Okay, c'était totalement un bagarre puérile et sans aucun sens, mais ça faisait parfois du bien d'être puérile et de n'avoir aucun sens. Encore plus, loin de possibles témoins et dans des circonstances aussi informelles. En effet, Shiro était banni de la pièce depuis la fois où il avait tenté de picorer la savonnette, ce qui l'avait rendu fort malade.

Quand l'inconfort et l'épuisement eurent raison d'eux, ils lâchèrent leurs prises, fanfaronnant chacun d'avoir eu le dessus sur l'autre, tout en sachant que non seulement ça n'avait aucune importance, mais en plus ils étaient ex-æquo.

Ou, en tout cas, c'est ce qu'ils se dirent, pour se rassurer intérieurement.

— Viens par là, l'invita Link en ouvrant les bras.

Diligemment, Lavio vint s'appuyer contre son torse alors qu'il l'étreignait, accolant leurs têtes. Les yeux fermés, ils reprenaient leurs souffles, avant de rire, le ridicule de la situation précédente les atteignant finalement.

— On est des gamins, pouffa le commerçant.

— Ça fait du bien, parfois. Tu es bien plus lumineux quand tu es détendu comme ça.

Leurs yeux se croisèrent pendant qu'il attrapait sa main et enlaçaient leurs doigts.

— Vraiment ? Dis m'en plus, ça m'intéresse~

— Mmh, j'hésite. Si je poursuis dans cette voie, tu vas avoir la tête qui gonfle tellement que tu vas rester coincé ici, me privant ainsi du luxe de l'eau chaude.

— Tch, vilaine langue. Tu parles de la possibilité que je me retrouve cloîtré à vie dans une pièce aussi triste que celle-ci, et tout ce qui t'inquiète, c'est que je te dépossède de tes bains ? N'aurais-tu pas de cœur ?

— J'en avais un, mais je te l'ai donné, le taquina-t-il avant de l'embrasser au coin de la bouche.

Il lui aurait fallu s'éloigner de sa peau chaude pour un baiser plus approfondi et c'était hors de question. Hyrule n'était en rien aussi froid que Lorule, mais il restait malgré tout sensible au changement de température et appréciait grandement toute source de chaleur, peu importe sa forme.

M. le Héros était en passe de devenir sa préférée. Surtout maintenant qu'ils partageaient le même lit, cauchemar ou pas !

— Et je te promets d'en prendre grand soin, jura-t-il contre ses lèvres.

Son étreinte sur lui se resserra et ils restèrent ainsi, savourant seulement leur proximité et la sensation de la peau de l'autre contre la sienne.

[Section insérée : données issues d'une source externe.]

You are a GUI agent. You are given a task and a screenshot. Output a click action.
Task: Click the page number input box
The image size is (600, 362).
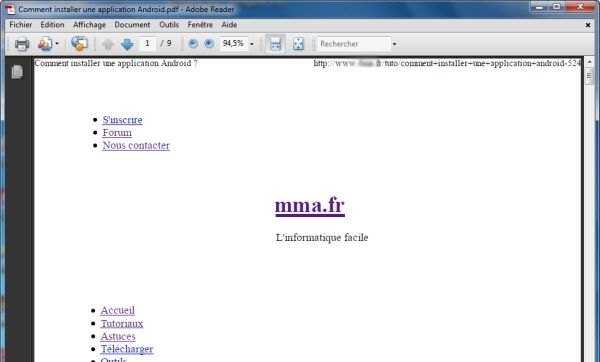[147, 44]
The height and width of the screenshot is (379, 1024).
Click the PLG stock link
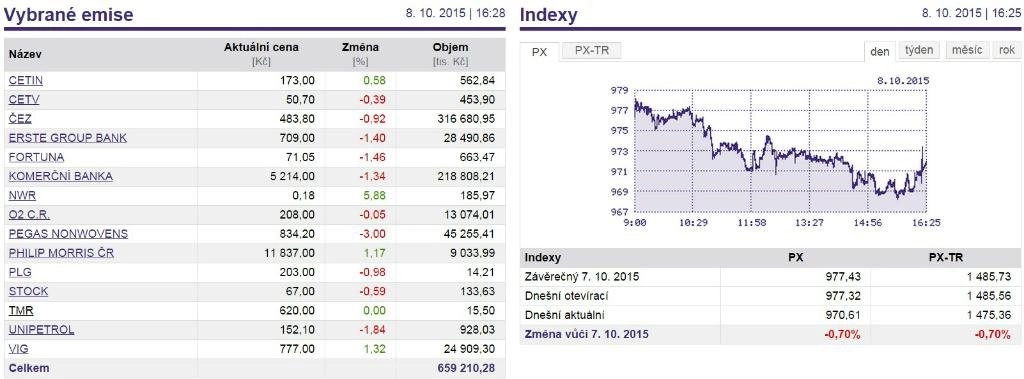tap(20, 272)
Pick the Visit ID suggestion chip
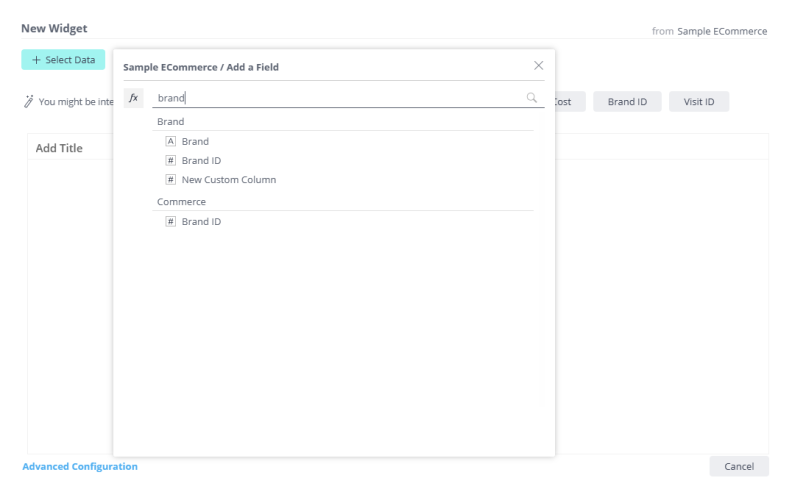792x500 pixels. (698, 102)
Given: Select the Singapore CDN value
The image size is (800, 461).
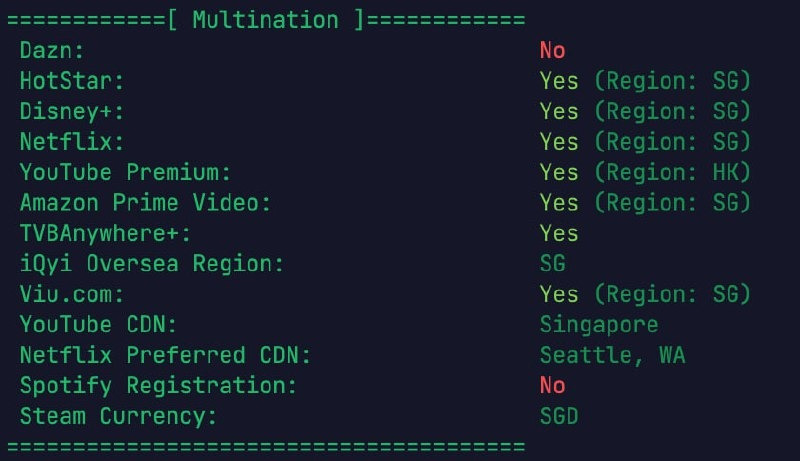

Bien sûr, la température baissait et ça commençait à devenir désagréable, mais la simple idée de bouger, de se séparer, même pour un court instant, les révulsait. Alors, à la place, ils se blottissaient un peu plus l'un contre l'autre, à la recherche de la chaleur corporelle de l'autre, s'imbriquant comme ils le pouvaient.

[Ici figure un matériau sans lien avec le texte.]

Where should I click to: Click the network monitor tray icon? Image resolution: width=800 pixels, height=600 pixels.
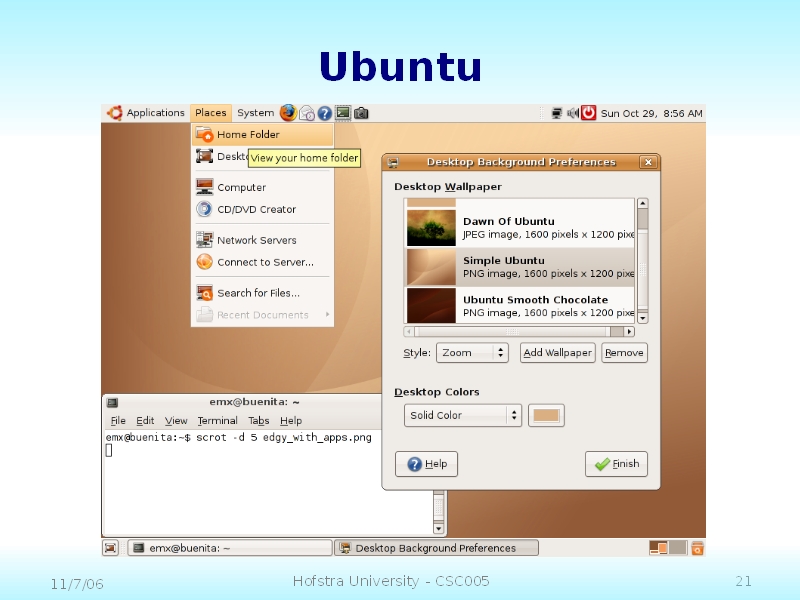[x=556, y=113]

— T'endors pas, souffla Lavio dans le silence quasi omniprésent.

— Mais je suis si bien installé, se plaignit-il faussement.

Il rit, repoussant une mèche rose derrière son oreille, son doigt redessinant une cicatrice puis l'os de sa mâchoire, admirant ses traits comme si c'était la première fois qu'il les voyait. Il tenta de réprimer son sourire quand une légère rougeur naquit sur ses joues puis s'étendit, gagnant les oreilles et la gorge.

Link n'était pas habitué aux compliments sur son physique - lui non plus - et chaque petite marque dans ce sens l'amenait à toujours plus de couleurs. C'était une activité qu'il adorait réaliser, curieux des limites, jusqu'à quel point il pouvait le faire rougir, seulement en énonçant des vérités.

Le seul danger, c'était quand le jeu se retournait contre lui et que, pour se venger, ce foutu vétéran moqueur les lui resservait à sa sauce, alignant compliment sur compliment, avec cette étrange lueur douce au fond de ses yeux bleus. Le pire, c'est quand il y ajoutait une caresse de ses mains abîmées. Il ne faisait que le frôler, mais la sensation restait pendant des heures, tel un membre fantôme le provoquant.

Il était totalement à la merci de ce satané héros, et sans doute cette réalisation lui ferait-elle peur dans d'autres circonstances. Dans celles-ci, elle avait quelque chose d'énivrant.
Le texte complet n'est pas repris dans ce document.